その窓辺に昨日までなかった花瓶があり、黄色い小さな花がこんもりと活けられている。
何となくそれを見ていると、シャーリーが水差しを持ってやってきた。
「目が覚めたのですね。気分はいかがですか?」
「平気です。すみません、手間を取らせてしまって」
上体を起こすと、シャーリーの差し出したコップを受け取り、水を飲む。
ただの水なのに、体に染み渡るようだ。
「治癒院へは連絡されていますし、今日はこのままゆっくりとお休みください。院長も必要なら明日も休んでいいと言っているそうです」
「そんな。
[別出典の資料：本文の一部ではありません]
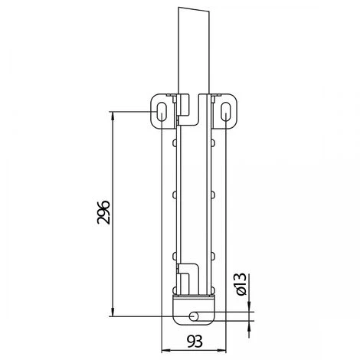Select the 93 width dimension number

明日は行きます」
今日だって、本当ならば行くつもりだった。
多少の熱があっても裏方業務ならば顧客に迷惑をかけないし、実際今までも多少の体調不良は気にせずに働いていたのだ。
……熱が出たからと、こうしてゆっくりと休んだのは、一体いつぶりだろうか。
「そういえば、あのお花はシャーリーさんが活けてくれたのですか? 可愛いですね」
「メランポジウムというのですよ。旦那様からの贈り物です」
「グレン様が? ここはお屋敷の中ですから、わざわざそこまでしなくても」
「はい?」
コップを受け取ったシャーリーが、不思議そうに首を傾げる。
「使用人の皆さんは、私が雇われているとご存じですよね。屋敷内でまで、婚約者にひとめぼれという演技をしなくてもいいと思うのですが」
「……まあ、それは確かにそうですが。このお花はステラ様の回復を祈って旦那様が用意させたものです。花言葉は『元気』です」
「そうですね。グレン様は熱を出した契約相手に、お見舞いをくださったのですよね。心遣いに対して、失礼なことを言ってしまいました」
目の前で熱を出して寝込んだ人間がいたから、お見舞いに花を贈る。
実に紳士な対応であり、演技のためだろうと考えてしまったステラが恥ずかしい。
「ああ、いえ。そうなのですが、そうではなく。……あの破廉恥野郎がさっさとスタートラインに立たないから、何だかややこしいことになっているじゃないですか」
ブツブツとシャーリーが呟いているが、いまいちよく聞き取れない。
「ステラ様。メランポジウムには、もうひとつ花言葉があるのですよ」
「そうなのですか。シャーリーさんは詳しいですね」
さすが伯爵家の使用人は、知識の面でも優秀ということか。
「いえ、そこではなく。……花言葉は『あなたは可愛い』です」
何故か挑むような眼差しで伝えられ、ステラは数回瞬いた。
「確かに、可愛いお花ですね」
鮮やかな黄色の花がたくさん集まって、とても華やかで心が明るくなる。
「いえ、そうでもなく。……旦那様も、この花言葉を知った上でお花を選んでいると思います」
「グレン様は花言葉までご存じなのですね。さすがは美貌の伯爵。女性に花を贈り慣れているのでしょうね」
納得しつつ感心していると、シャーリーががっくりと肩を落としている。
「スタートラインに立つまでは、と思ってステラ様をお守りするつもりでしたが。思いの外、防御が強固です。旦那様はスタートラインに立てたとしても、そのまま進めない可能性が高くなってまいりました」
再びブツブツと呟いているが、何か問題があったのだろうか。
「シャーリーさん? どうかしましたか?」
「いいえ。旦那様の頑張りに期待したいなと思っただけです」
心配になって問いかけると、シャーリーはにこりと微笑んだ。